--- Supplied material ---

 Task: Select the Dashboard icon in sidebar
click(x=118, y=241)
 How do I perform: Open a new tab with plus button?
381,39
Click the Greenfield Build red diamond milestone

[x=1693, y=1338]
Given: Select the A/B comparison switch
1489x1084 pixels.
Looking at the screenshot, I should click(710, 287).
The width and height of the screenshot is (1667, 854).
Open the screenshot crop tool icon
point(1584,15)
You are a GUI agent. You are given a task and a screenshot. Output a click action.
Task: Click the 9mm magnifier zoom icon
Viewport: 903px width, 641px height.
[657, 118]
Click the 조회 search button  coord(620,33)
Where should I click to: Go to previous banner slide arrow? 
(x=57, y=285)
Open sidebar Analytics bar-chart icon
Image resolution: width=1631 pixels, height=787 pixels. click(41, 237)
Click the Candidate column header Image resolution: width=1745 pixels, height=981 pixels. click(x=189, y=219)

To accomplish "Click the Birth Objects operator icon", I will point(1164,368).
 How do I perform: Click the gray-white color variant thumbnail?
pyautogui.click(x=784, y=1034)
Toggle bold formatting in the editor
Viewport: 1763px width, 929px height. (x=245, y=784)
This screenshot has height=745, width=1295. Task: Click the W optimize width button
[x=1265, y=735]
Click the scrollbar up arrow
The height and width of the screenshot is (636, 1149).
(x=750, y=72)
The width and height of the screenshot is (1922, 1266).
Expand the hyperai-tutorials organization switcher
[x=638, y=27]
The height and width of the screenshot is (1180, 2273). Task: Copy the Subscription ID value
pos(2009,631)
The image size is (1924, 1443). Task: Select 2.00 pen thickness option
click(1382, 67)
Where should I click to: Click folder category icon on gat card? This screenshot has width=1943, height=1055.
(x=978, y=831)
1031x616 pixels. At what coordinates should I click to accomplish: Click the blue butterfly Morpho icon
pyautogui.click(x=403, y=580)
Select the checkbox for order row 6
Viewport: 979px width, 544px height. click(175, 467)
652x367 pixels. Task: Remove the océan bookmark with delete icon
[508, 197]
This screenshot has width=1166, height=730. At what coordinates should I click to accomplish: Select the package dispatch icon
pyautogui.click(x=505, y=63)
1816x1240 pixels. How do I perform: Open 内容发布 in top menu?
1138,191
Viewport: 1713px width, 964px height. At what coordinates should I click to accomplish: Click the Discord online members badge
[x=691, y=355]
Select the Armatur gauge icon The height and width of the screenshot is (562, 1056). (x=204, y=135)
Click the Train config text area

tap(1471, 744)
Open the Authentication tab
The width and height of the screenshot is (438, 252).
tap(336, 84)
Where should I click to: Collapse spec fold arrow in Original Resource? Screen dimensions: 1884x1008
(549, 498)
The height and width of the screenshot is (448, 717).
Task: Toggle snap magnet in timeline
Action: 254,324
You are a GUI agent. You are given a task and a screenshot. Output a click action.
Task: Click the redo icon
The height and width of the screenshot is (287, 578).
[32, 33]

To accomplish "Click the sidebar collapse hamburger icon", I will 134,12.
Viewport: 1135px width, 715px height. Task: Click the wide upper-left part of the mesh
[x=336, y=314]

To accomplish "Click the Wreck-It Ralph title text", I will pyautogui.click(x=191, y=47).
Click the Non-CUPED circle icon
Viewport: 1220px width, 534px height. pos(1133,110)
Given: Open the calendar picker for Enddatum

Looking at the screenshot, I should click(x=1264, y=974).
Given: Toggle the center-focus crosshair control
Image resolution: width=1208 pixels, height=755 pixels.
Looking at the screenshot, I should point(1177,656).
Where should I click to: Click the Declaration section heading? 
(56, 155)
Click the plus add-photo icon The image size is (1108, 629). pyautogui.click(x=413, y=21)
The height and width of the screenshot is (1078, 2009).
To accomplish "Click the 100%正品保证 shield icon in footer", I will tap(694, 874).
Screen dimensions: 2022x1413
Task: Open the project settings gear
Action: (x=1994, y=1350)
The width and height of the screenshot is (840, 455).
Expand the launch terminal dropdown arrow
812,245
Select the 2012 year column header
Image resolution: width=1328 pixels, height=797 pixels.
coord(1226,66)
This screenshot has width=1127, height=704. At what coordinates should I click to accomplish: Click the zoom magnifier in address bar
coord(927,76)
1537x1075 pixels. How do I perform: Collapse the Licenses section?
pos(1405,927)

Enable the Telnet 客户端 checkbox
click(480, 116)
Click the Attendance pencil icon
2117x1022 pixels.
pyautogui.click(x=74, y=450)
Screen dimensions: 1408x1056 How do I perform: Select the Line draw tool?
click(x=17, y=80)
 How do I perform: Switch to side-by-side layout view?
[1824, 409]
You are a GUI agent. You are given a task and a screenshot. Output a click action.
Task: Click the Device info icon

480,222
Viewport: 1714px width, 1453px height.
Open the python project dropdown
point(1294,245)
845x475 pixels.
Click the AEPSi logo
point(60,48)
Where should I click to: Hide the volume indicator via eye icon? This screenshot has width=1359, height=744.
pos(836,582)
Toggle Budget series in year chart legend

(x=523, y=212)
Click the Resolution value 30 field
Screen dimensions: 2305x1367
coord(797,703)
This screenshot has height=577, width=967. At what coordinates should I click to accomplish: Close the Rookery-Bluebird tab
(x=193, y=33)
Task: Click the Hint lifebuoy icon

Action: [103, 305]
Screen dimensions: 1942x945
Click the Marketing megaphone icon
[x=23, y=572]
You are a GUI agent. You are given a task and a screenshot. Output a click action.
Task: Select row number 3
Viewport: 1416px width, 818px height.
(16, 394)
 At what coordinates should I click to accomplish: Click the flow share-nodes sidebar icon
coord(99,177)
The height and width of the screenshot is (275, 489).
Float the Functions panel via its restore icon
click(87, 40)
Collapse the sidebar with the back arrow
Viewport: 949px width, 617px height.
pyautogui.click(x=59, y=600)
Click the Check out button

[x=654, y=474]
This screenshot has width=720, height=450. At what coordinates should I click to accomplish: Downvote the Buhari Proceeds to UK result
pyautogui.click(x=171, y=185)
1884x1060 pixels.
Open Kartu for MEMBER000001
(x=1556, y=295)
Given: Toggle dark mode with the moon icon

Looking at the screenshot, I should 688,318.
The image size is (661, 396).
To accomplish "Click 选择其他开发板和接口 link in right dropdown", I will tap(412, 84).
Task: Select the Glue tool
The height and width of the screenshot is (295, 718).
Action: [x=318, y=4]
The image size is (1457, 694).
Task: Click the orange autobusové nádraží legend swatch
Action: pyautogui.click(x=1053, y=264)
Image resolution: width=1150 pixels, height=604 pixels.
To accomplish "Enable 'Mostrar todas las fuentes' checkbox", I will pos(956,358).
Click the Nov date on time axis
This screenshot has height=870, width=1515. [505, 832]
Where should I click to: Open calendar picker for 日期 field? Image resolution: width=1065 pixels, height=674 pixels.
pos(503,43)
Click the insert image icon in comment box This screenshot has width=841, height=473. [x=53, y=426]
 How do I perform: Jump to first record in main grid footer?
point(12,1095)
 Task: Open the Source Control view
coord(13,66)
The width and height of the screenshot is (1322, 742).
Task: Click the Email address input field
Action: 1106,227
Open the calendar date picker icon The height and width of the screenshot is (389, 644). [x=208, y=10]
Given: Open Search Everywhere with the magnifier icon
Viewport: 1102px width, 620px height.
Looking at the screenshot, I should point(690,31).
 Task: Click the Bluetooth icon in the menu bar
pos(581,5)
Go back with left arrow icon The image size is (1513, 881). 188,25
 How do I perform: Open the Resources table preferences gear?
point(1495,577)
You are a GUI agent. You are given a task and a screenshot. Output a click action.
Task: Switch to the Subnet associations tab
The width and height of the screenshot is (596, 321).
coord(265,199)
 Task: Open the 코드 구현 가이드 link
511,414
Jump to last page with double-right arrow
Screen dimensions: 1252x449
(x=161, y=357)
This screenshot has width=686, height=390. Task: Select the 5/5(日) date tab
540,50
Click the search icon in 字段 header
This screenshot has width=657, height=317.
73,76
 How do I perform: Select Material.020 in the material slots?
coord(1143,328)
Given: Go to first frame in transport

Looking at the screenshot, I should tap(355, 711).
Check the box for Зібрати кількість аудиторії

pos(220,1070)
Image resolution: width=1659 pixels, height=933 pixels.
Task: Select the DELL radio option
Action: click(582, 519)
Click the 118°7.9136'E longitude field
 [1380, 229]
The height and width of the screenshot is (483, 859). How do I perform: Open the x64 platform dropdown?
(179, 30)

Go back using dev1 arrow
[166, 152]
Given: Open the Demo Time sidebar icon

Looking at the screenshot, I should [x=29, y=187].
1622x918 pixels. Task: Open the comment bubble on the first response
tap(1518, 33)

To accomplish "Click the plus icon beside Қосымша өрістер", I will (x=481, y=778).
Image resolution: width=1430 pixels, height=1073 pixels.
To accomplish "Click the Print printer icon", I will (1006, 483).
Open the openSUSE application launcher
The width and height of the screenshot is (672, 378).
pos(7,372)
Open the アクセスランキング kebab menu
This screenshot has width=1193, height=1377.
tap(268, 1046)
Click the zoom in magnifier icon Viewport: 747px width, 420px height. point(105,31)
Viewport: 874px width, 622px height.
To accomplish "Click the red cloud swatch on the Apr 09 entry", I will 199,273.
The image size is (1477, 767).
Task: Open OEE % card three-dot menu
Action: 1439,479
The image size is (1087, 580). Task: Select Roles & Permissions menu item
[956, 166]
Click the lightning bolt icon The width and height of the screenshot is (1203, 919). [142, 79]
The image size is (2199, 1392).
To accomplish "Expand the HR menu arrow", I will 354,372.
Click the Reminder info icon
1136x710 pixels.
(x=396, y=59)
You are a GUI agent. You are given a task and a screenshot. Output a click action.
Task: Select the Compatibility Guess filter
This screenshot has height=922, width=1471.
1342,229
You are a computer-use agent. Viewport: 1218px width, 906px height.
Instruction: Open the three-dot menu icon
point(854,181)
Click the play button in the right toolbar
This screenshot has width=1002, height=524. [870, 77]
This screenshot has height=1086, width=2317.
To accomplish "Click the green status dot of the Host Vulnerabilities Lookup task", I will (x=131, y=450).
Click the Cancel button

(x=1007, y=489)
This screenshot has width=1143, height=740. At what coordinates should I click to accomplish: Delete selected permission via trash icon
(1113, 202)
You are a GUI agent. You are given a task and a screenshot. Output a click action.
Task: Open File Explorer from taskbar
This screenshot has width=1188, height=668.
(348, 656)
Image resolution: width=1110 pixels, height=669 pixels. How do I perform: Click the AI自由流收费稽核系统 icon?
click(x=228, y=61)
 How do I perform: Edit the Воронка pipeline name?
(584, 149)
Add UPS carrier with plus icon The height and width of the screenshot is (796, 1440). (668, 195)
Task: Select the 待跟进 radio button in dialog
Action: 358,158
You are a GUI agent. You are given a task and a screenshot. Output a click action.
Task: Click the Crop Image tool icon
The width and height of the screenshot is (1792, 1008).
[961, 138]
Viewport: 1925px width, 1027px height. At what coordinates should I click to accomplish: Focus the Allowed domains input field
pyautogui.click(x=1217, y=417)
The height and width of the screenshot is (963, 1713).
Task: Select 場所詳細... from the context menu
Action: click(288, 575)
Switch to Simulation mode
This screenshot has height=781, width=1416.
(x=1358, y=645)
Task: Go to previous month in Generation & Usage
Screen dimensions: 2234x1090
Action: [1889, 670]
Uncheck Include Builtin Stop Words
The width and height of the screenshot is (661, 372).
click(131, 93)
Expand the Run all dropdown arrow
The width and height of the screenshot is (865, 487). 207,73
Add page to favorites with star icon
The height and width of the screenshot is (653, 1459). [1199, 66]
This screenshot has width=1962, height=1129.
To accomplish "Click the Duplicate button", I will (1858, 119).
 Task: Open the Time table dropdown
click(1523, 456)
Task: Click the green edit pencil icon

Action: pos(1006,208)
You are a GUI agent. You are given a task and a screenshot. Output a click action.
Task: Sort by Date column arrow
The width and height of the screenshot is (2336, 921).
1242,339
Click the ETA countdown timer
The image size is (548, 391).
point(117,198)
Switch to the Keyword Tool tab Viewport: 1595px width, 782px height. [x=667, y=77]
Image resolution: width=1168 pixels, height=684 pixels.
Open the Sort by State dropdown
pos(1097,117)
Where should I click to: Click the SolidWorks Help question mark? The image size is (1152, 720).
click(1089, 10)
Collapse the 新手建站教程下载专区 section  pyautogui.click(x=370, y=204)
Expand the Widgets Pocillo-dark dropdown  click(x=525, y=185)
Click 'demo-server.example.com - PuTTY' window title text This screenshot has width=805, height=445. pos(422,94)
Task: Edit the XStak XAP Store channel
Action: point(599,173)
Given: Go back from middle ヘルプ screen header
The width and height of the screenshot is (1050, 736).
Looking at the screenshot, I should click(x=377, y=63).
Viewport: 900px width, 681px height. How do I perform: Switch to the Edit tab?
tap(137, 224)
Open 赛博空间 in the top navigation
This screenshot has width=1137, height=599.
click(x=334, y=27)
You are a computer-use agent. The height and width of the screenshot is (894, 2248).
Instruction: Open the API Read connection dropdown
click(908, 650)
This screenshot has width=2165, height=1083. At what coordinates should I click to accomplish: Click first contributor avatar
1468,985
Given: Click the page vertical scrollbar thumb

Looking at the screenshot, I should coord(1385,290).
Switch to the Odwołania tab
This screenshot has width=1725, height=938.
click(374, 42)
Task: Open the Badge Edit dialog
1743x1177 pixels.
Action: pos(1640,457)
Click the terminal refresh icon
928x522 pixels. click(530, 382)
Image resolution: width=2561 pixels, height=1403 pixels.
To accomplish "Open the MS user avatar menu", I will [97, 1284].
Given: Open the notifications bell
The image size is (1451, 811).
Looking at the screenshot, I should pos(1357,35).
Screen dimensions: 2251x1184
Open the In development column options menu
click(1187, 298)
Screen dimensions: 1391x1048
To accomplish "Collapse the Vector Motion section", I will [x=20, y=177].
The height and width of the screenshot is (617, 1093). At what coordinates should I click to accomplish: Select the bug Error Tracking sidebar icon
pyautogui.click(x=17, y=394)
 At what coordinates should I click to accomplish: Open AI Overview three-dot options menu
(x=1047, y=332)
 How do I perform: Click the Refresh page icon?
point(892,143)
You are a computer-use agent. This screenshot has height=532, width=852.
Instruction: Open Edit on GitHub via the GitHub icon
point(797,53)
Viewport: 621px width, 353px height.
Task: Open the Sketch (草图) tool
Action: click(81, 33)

--- Aim of the exercise ---
Pull every line containing "computer" from the data.

--- Written answer ---
You are a computer-use agent. Viewport: 1218px width, 906px height.
You are a computer-use agent. The height and width of the screenshot is (894, 2248).
You are a computer-use agent. This screenshot has height=532, width=852.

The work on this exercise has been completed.